I am seeking solutions to the following difference equation: $$2c_k-c_{k-1}-c_{k+1}=\ln(k+A)-\ln(k+B)$$ where $$A>B>0$$.

This equation is related to a real polynomial (see here) which I want to prove that it has only real roots.

The related polynomials are defined by the recursive relations for the coefficients $$b_k>0$$ as defined below: $$p_{n}(x)=\sum_{k=0}^{n}\binom{2n}{2k}b_k x^k$$ $$\frac{b_k^2}{b_{k-1}b_{k+1}}=1+\frac{\pi}{31(k+1/2)}=\frac{k+A}{k+B}>1$$

So $$2{c_k}-{c_{k-1}}-{c_{k+1}}=2\ln{b_k}-\ln{b_{k-1}}-\ln{b_{k+1}}=\ln(k+A)-\ln(k+B)$$

These polynomials showed up when we tried to find a polynomial approximation to Jensen's polynomials associated with Riemann $$\xi(z)$$ function.

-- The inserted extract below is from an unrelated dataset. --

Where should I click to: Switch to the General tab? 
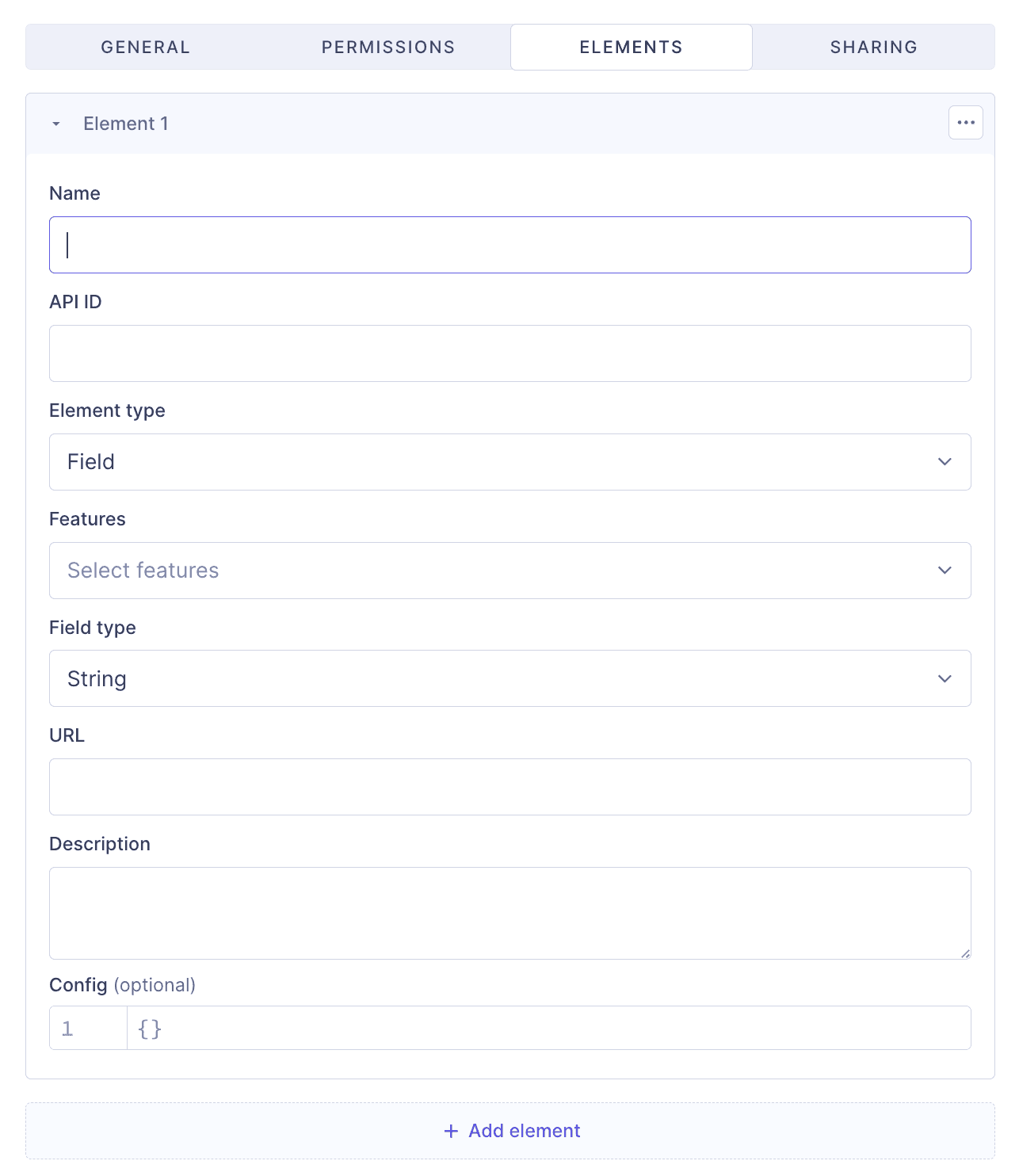pos(144,47)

G. Csordas, T. S. Norfolk and R. S. Varga, The Riemann Hypothesis and the Turán Inequalities, Transactions of the American Mathematical Society, Vol. 296, No. 2 (Aug., 1986), pp.521-541

T. Craven, G. Csordas; Jensen polynomials and the Turan and Laguerre inequalities. Pacific J. Math., 136 (2) (1989), pp. 241–260

Thanks- Mike

• What is the relation between this equation and those polynomials ? Feb 8 '14 at 16:28

$$c_k-2c_{k-1}+c_{k-2}=\ln(\frac{k-1+b}{k-1+a})$$

Let $b_k=c_k-c_{k-1}$. Then we have the relation $$b_k-b_{k-1}=\ln(\frac{k-1+b}{k-1+a}).$$ So we obtain
$$b_k=b_1+\ln(\prod_{i=1}^{k-1}\frac{i+b}{i+a})$$

Then we should solve the relaton $$c_k-c_{k-1}=b_1+\ln(\prod_{i=1}^{k-1}\frac{i+b}{i+a})$$ So $$c_k=c_1+kb_1+\ln(\prod_{i=1}^{k-1}\prod_{j=1}^{i}\frac{j+b}{j+a})$$

Do you want to find solution like this? And I don't know the relation between it and the question you have asked.

• Thanks a lot for the solution. This is exactly what I am looking for. Could you please check the index $j$ in your solution? It does not appeared in the term inside the product. Maybe you can simplify your expression using Pochhammer symbol.
– mike
Feb 9 '14 at 15:34
• @mike Thank you. I think you are right. Feb 10 '14 at 2:44